Les vicomtes de Méjusseaume, comme seigneurs hauts justiciers de l'Hermitage, avaient droit de soule, boule en bois que le dernier marié de l'année était obligé de fournir. Le jour de la fête de la Purification, le seigneur lançait en l'air la soule, dont les vassaux de l'Hermitage et du Rheu, divisés en deux camps, se disputaient la possession, chacun s'efforçant de l'amener sur "le territoire de sa paroisse. Ce jeu, très-ancien, offrait toute la brutalité des temps barbares, et son origine a exercé la perspicacité de plus d'un antiquaire. Ils ont prétendu que le jeu de la soule est un reste du culte solaire. « Cette boule ou ballon, disent-ils, par sa figure sphérique, représentait le soleil. On la jetait en l'air, comme pour la faire toucher à cet astre, et, quand elle tombait, on se la disputait comme un objet sacré. » Ajoutons que d'autres, dépouillant la soule de ce caractère religieux, n'y ont vu qu'un simple exercice, tel que la paume, et nous nous rangeons à cette dernière interprétation.

 

 

 

 

Entre autres devoirs dus à la seigneurie de Bécherel, était l'obligation, imposée aux vassaux qui avaient vendu du poisson pendant le carême, de sauter le lundi de Pâques dans l'étang de Bécherel, « et demander congé audit seigneur en sautant et en sortant, sauf amende. -Le même jour, le seigneur a droit de brûler tous les lins et chanvres qui seroient trouvez dans la ville encore à broyer et à tailler; et est ce faict, à ce que les femmes ne soient paresseuses de approufilter lesdictz lins et chanvres, qui sont fort bons au pays et seroit dommage de laisser perdre. »

 

 

 

 

 

A côté des prérogatives de la communauté de ville de Montfort, qui députait aux États généraux de la province depuis 1614, régnaient celles antérieures et supérieures du seigneur haut-justicier, dont les fourches patibulaires, élevées à six poteaux avec ceps et colliers, annonçaient de loin la puissance. M. de la Borderie nous apprend que les propriétaires du lieu de la Poulanière, en Coulon, étaient tenus de fournir à la seigneurie de Monfort c ès jours qu'exécution est faite d'aucun cas criminel en la ville, deux harts (liens) de chêne, l'une torse à droite, et l'autre à revers. » Ce droit fut plus tard changé, en raison de l'adoucissement des moeurs, en un chapeau de fleurs de cherfeil (chèvre-feuille) sauvage qui devait être présenté aux officiers de Montfort, à l'issue des premières vêpres de la fête de saint Jean-Baptiste, à la passée (entrée) du cimetière, à peine de saisie du fief. Le chapeau était ensuite porté sur la Motte-aux-Mariés, près de la contrescarpe du Pas-d'Aune, où toutes les mariées devaient se trouver réunies, sous peine de 60 sols d'amende, pour danser et chanter chacune leur chanson, ayant à tour de rôle le chapeau de chèvre-feuille sur la tête. Le seigneur était obligé de fournir cent fagots ou bourrées pour faire un feu de joie, pendant que la danse s'exécutait. A la fin de cette cérémonie, les mariées étaient toutes tenues d'embrasser le seigneur ou son procureur fiscal, et le chapeau de chèvre-feuille était laissé à la dernière mariée. Les châtelain, prévôt et sergent de Montfort étaient exempts de tous fouages et subsides à cause de leurs offices. Un autre officier, exempt de fouages, était le grenetier du grenier à sel de Montfort, établi dans la rue de la Saulnerie. Il en était de même des habitants des bois et forêt de Coulon, vulgairement appelés princiers, c'est-à-dire gens du prince.

→ **DONNÉES FOURNIES**:

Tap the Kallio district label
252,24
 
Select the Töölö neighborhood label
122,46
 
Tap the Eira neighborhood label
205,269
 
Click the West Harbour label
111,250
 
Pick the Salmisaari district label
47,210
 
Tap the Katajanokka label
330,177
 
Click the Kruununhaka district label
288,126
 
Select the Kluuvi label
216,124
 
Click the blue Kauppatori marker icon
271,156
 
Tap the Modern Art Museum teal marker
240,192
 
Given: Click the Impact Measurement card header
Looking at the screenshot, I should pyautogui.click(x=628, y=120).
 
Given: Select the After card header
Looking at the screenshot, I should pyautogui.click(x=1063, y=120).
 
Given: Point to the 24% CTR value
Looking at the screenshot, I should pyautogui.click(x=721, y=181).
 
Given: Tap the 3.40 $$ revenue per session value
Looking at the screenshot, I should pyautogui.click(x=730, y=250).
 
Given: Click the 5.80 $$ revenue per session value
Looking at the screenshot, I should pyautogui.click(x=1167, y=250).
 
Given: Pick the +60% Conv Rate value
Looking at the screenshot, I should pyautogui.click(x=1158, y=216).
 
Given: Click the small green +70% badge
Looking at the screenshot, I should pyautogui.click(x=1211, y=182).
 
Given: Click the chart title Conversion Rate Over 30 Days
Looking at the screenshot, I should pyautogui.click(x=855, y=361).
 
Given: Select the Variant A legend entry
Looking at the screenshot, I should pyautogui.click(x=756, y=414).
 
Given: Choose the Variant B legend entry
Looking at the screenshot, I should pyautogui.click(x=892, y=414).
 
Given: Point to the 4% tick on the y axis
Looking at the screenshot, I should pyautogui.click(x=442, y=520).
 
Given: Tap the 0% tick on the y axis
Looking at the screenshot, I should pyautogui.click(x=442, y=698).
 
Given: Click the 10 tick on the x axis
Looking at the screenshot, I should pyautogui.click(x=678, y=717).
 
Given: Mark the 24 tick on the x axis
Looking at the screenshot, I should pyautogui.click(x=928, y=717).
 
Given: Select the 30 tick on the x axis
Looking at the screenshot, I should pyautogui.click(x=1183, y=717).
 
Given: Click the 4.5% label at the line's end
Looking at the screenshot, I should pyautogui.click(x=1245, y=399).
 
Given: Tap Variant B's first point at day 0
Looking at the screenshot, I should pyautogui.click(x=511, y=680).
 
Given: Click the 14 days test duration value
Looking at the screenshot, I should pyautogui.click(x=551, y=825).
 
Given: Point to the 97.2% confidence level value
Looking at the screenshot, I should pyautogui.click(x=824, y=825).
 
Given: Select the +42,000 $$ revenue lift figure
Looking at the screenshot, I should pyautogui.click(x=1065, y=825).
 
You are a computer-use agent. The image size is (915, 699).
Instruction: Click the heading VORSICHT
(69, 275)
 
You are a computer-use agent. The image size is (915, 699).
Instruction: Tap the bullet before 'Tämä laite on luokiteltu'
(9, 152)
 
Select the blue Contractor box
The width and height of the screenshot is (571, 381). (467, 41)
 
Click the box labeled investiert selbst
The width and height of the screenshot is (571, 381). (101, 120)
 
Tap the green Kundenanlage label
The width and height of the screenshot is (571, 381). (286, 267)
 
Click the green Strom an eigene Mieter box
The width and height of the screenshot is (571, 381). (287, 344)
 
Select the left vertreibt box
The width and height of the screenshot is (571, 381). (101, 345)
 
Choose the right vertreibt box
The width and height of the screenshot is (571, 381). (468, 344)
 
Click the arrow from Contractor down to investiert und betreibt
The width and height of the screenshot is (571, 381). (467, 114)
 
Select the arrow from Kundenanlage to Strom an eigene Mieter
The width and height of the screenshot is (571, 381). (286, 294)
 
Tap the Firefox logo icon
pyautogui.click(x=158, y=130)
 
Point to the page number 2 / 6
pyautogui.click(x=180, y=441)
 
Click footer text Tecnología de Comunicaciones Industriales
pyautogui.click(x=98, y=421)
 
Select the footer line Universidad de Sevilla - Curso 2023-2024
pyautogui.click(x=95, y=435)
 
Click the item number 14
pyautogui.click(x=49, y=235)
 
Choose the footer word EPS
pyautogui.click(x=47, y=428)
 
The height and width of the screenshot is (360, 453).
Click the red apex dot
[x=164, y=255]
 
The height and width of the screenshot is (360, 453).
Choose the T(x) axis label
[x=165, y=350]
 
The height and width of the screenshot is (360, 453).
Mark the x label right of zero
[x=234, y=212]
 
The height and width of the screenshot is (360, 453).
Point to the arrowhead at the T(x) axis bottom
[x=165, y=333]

→ **VOS TÂCHES**:
[a] Répondez à ces questions sur l'extrait fourni :
(i) Qui était obligé de fournir la soule ?
(ii) Quel jour les vassaux qui avaient vendu du poisson pendant le carême devaient-ils sauter dans l'étang de Bécherel ?
(iii) Quelle amende risquaient les mariées absentes de la Motte-aux-Mariés ?
[b] Donnez tous les officiers de Montfort que l'extrait fourni dit exempts de fouages.
Vous n'avez pas besoin des données pour répondre.

→ **RÉPONSES AUX TÂCHES**:
[a]
(i) Le dernier marié de l'année.
(ii) Le lundi de Pâques.
(iii) 60 sols.

[b] Le châtelain, le prévôt, le sergent et le grenetier du grenier à sel.